Burges had taken up his residence in London, and by a stretch of the royal prerogative he was prevented from practising physic in London on the ground that he had been in holy orders. He moved to Isleworth, and rapidly acquired a large and lucrative practice, his patients including Lucy Russell, Countess of Bedford. Theodore Mayerne, court physician, defended him, and in June 1616 Francis Bacon wrote to George Villiers suggesting that he should intercede for Burges with the king, saying that the doctor was then prepared to subscribe, and desired to resume his ministry.

Burges was elected to a preachership at Bishopsgate, and six months afterwards he was offered and he accepted the living of Sutton Coldfield in Warwickshire, which had been resigned by Edward Chetwynd on his promotion to the deanery of Bristol in July 1617. On 5 July of that month he preached at Paul's Cross, where the audience included Ralph Winwood. But at no point did he regain royal favour.

===Later years===
When Sir Horatio Vere went out to engage in the war of the Palatinate in 1620, Burges accompanied him as his chaplain; he does not seem to have remained long with the English force, and he was succeeded by his future son-in-law, William Ames.

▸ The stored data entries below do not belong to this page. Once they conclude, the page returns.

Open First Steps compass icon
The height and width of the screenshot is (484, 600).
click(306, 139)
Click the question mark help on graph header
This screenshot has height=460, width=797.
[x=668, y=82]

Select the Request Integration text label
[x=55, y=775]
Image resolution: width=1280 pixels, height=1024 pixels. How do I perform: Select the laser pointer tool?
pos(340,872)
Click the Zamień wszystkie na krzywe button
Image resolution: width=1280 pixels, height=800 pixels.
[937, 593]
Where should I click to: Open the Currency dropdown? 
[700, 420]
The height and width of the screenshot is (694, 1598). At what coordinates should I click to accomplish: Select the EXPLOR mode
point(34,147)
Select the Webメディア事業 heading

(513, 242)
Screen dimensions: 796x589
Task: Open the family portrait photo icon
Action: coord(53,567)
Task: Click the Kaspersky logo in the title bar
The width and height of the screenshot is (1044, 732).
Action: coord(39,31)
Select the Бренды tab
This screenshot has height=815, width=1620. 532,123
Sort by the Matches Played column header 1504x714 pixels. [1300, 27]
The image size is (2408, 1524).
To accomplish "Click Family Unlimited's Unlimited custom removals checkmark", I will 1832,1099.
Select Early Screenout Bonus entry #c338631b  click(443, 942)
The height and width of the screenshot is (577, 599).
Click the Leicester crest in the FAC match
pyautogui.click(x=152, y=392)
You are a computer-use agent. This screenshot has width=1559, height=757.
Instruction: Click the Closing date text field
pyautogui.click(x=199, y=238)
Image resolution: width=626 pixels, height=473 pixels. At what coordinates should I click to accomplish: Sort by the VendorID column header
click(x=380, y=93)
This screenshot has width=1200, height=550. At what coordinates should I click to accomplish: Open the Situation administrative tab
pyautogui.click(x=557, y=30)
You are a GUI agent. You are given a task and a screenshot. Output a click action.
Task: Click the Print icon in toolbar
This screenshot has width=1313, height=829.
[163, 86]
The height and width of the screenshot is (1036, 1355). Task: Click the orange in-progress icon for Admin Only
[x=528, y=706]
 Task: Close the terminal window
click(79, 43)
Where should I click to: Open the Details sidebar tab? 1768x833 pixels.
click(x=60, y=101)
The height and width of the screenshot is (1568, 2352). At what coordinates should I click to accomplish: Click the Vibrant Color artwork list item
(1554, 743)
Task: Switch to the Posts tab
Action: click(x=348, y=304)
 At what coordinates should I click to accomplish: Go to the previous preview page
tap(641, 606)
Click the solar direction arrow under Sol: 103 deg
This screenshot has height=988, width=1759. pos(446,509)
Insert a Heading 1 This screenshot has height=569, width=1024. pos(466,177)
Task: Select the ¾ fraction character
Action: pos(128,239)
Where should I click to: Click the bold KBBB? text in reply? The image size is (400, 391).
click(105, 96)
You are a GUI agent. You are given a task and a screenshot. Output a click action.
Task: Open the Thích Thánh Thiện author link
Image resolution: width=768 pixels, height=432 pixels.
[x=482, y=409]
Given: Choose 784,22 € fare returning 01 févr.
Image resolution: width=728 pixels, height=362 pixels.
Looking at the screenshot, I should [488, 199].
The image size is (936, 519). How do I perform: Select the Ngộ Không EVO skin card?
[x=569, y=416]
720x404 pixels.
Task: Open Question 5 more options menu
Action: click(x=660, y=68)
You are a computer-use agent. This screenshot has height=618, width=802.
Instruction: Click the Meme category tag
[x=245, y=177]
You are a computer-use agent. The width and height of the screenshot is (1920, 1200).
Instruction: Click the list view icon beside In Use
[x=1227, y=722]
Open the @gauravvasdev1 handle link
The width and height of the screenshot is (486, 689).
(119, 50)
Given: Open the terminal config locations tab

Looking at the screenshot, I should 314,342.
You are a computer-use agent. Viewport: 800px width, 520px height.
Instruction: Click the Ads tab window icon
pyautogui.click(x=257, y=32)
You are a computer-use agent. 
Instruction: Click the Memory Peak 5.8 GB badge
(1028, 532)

In January 1625 Bishop Thomas Morton collated him to a prebendal stall of Wellington in Lichfield Cathedral. At Sutton Coldfield he continued to reside till the end of his life, being, as Anthony à Wood writes, "held in much respect among the godly."

On 10 July 1627 Burges was one of fifty-nine Cambridge men who incorporated at Oxford, regarded then as a conformist to the church of England. Four years after this he published his last work. Burges died 31 August 1635, and was buried in the chancel of Sutton Coldfield church, where a monument exists to his memory. He perhaps never quite relinquished his medical practice, and as late as August 1634 he was admitted an extra licentiate of the College of Physicians.

The sermon he preached before James I, with accompanying correspondence was published several years after his death in 1642 by Thomas Brudenell: A sermon preached before the late King James His Majesty at Greenwich the 19 of Iuly 1604 together with two letters in way of apology for his sermon: the one to the late King Iames His Majesty: the other to the Lords of His Majesties then Privie Councell / by John Burges ..., London :: Printed by Thomas Brudenell, 1642.

==Family==
Burges married Dorothy, daughter of Thomas Wilcox, whose works he edited in folio in 1624. By her he had at least three daughters, one of them married to William Ames.